Я Родину люблю. Лев Гумилев в воспоминаниях современников
- Автор: Коллектив авторов
- Жанр: Биографии и Мемуары / История: прочее
- Дата выхода: 2022
Читать книгу "Я Родину люблю. Лев Гумилев в воспоминаниях современников"
Патриотическая наука
Всю жизнь старался он держаться так далеко от политики, как мог. Он никогда не искал ссор с цензурой и при всяком удобном случае клялся «диалектическим материализмом». Более того, у нас нет ни малейших оснований сомневаться, что свою грандиозную гипотезу, претендующую на окончательное объяснение истории человечества, он искренне полагал марксистской. Ему случалось даже упрекать оппонентов в отступлениях от «исторического материализма»[2]. Маркс, говорил он, предвидел в своих ранних работах возникновение принципиально новой науки о мире, синтезирующей все старые учения о природе и человеке.
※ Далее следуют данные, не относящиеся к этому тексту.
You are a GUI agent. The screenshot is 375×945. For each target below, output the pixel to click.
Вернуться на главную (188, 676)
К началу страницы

В 1980-е Гумилев был уверен, что человечество – в его лице – «на пороге создания этой новой марксистской науки». В 1992 году он умер в убеждении, что создал такую науку.
И в то же время он парадоксально подчеркивал свою близость с самыми яростными противниками марксизма в русской политической мысли XX века – евразийцами[3]. «Меня называют евразийцем – и я не отказываюсь… С основными историко-методологическими выводами евразийцев я согласен» (1, 132), Его не смущала, однако, не только уничтожающая критика марксизма. Не смущала его и безусловная антизападная ориентация евразийцев, которая – после сильного, блестящего и вполне либерального начала в 1920-е годы – привела их в лагерь экстремистского национализма, а затем к вырождению в реакционную эмигрантскую секту.
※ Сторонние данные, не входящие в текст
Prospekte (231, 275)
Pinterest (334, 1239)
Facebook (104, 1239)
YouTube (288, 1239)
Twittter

Ничего особенного в этой эволюции евразийства, разумеется, не было. В конце концов все русские антизападные движения, как бы либерально они ни начинали, всегда проходили аналогичный путь вырождения. Я сам описал в «Русской идее» трагическую судьбу славянофилов[4]. Разница лишь в том, что их «русской идее» понадобилось для этой роковой метаморфозы из либеральной теории в фашизм все-таки три поколения, тогда как евразийцы управились с этим на протяжении двух десятилетий. Нам остается сейчас только гадать, как мог не обратить внимания на это вырождение Гумилев. И как увязывалась в его сознании близость к евразийцам с верностью «историческому материализму».
Эта способность без лицемерия и внутреннего раздвоения служить (а Гумилев рассматривал свою работу как общественное служение) под знаменами сразу двух взаимоисключающих школ мысли вовсе не была, увы, единственным парадоксом, который разделял он с молчаливым большинством советской интеллигенции. Вот еще один пример.
Гумилев настаивал на строгой научности своей теории и пытался обосновать ее со всей доступной ему скрупулезностью. Я ученый – как бы говорит каждая страница его книг, – и политика, будь то официальная или оппозиционная, западническая или «патриотическая», ничего общего с духом и смыслом моего труда не имеет. И в то же время, отражая атаки справа, ему не раз случалось доказывать безукоризненную патриотичность своей науки, далеко превосходящую, по его мнению, «патриотичность» его националистических критиков.
Говоря, например, об общепринятой в российской историографии концепции татаро-монгольского ига над Россией XIII–XV веков, само существование которого Гумилев яростно отвергал, он с порога отбрасывал аргументы либеральных историков: «Что касается «западников», – то мне не хочется спорить с невежественными интеллигентами, не выучившими ни истории, ни географии» (1, 134), несмотря даже на то, что в числе этих «невежественных интеллигентов» оказались практически все ведущие русские историки. Возмущало его лишь «признание этой концепции историками национального направления». Это он находил «поистине странным». И удивлялся: «Никак не пойму, почему люди, патриотично настроенные, так обожают миф об «иге», выдуманный… немцами и французами… Даже непонятно, как историки смеют утверждать, что их трактовка в данном случае патриотична?» (там же).
Ученому вовсе, оказывается, не резало ухо словосочетание «патриотическая трактовка» научной проблемы. Если это наука, то что же тогда политика?